Supplied text:
((
As a nearby and so relatively bright star in Earth's night sky, Star A is also catalogued as Harvard Revised (HR) 7703, a numbering system derived from the 1908 Revised Harvard Photometry catalogue of stars visible to many Humans with the naked eye. The HR system has been preserved through its successor, the Yale Bright Star Catalogue -- revised and expanded through the hard work of E. Dorrit Hoffleit (1907-2007) and others. HR 7703 is also listed as HD 191408 in the Henry Draper (1837-82) Catalogue with extension (HDE), a massive photographic stellar spectrum survey carried out by Annie Jump Cannon (1863-1941) and Edward Charles Pickering (1846-1919) from 1911 to 1915 under the sponsorship of a memorial fund created by Henry's wife, Anna Mary Palmer. (More discussion on star names and catalogue numbers is available from Alan MacRobert at Sky and Telescope and from Professor James B. Kaler's Star Names.)
Larger illustration of NASA's
Space Interferometry Mission (SIM).
Astronomers have identified J. Herschel (HJ)
5173 A and B as "Tier 1" targets for NASA's
optical SIM mission, now indefinitely delayed.
Due to J. Herschel (HJ) 5173 AB 's proximity to Sol, the system has been an object of high interest among astronomers. The star has been selected as "Tier 1" target stars for NASA's optical Space Interferometry Mission (SIM). The mission will attempt to detect planets as small as three Earth-masses within two AUs of each star. Although some summary system information and images of HJ 5173 A and B may still be available from the SIM Teams, the SIM project manager announced on November 8, 2010 that the mission was indefinitely postponed due to withdrawal of NASA funding.
))
Recorded data:
((
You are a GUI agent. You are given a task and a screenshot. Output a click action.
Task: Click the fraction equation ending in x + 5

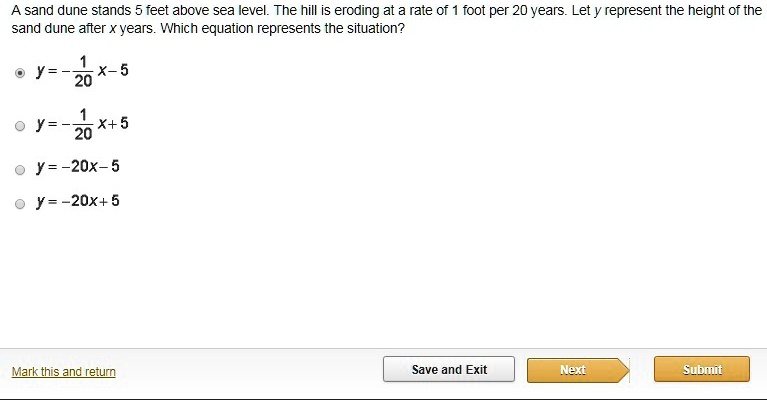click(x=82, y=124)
))
((
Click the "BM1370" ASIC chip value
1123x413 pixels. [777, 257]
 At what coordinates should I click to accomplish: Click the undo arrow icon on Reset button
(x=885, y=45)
))
Work to complete:
1. In the passage about Star A, take the part that opens with the words containing "Larger illustration of" and closes with "of NASA funding.", and change "Tier 1" to "top-priority" throughout it.
2. Write what comes next in the passage about Star A, picking up after its final sentence.

Per-task answers:
1.
Larger illustration of NASA's
Space Interferometry Mission (SIM).
Astronomers have identified J. Herschel (HJ)
5173 A and B as "top-priority" targets for NASA's
optical SIM mission, now indefinitely delayed.
Due to J. Herschel (HJ) 5173 AB 's proximity to Sol, the system has been an object of high interest among astronomers. The star has been selected as "top-priority" target stars for NASA's optical Space Interferometry Mission (SIM). The mission will attempt to detect planets as small as three Earth-masses within two AUs of each star. Although some summary system information and images of HJ 5173 A and B may still be available from the SIM Teams, the SIM project manager announced on November 8, 2010 that the mission was indefinitely postponed due to withdrawal of NASA funding.

2.
AB Binary Star System
HJ 5173 A has a binary stellar companion at an observed separation of about 43 AUs in 1949 (based on a separation of 7.1" and a HIPPARCOS distance estimate of 19.74 ly) -- just beyond the "average" orbital distance (semi-major axis) of Pluto in the Solar System -- in approach from a wider separation of 9.8" in 1880 (ARICNS of Astronomisches Rechen-Institut at Heidelberg; and Poveda et al, 1994, pages 36 and 38). The stars have two optical companions that are not gravitationally bound, which are themselves binary systems (Gl 783.1 A and B; and Gl 738.2 A and B).
The star is a orange-red main sequence dwarf star of spectral and luminosity type K3 V, that has been classified as orange as K2. This star has about 82 percent of Sol's mass (RECONS estimate), 71 to 80 percent of its diameter (Pasinetti-Fracassini et al, 2001), and less than 23 percent of its visual luminosity and around 27 percent of its bolometric luminosity (NASA Star and Exoplanet Database, based on Kenneth R. Lang, 1980). HJ 5173 A appears to be 85 percent as enriched as Sol with elements heavier than hydrogen ("metallicity"), based on its abundance of iron (Cayrel de Strobel et al, 1991, page 35). It may be an old disk star (Olin Jeuck Eggen (1919-1998), 1979, page 3), which implies an age up to 10 billion years, but , based on chromospheric activity and rotational period alone, Stars A and B are likely to be 6.4 to 7.7 billion years old (Mamajek et al, 2008). Useful star catalogue numbers for this star include: HR 7703, Gl 783 A, Hip 99461, HD 191408, CD-36 13940, CP(D)-36 9037, SAO 211885, LHS 486, LTT 7988, LFT 1529, and HJ 5173.
Estimates provided by the NASA Star and Exoplanet Database indicate that the inner edge of Star A's habitable zone could be located around 0.457 AU from the star, while the outer edge lies around 0.904 AUs. Accounting for infrared heating, the distance from Star A where an Earth-type planet would be "comfortable" with liquid water is centered around only 0.680 AU -- just inside the orbital distance of Venus in the Solar System, where a planet's period would be about 226 days or just under two-thirds of an Earth year.
NASA -- larger image
HJ 5173 B is a dim red dwarf star, like Gliese
623 A (M2.5V) and B (M5.8Ve) at lower right.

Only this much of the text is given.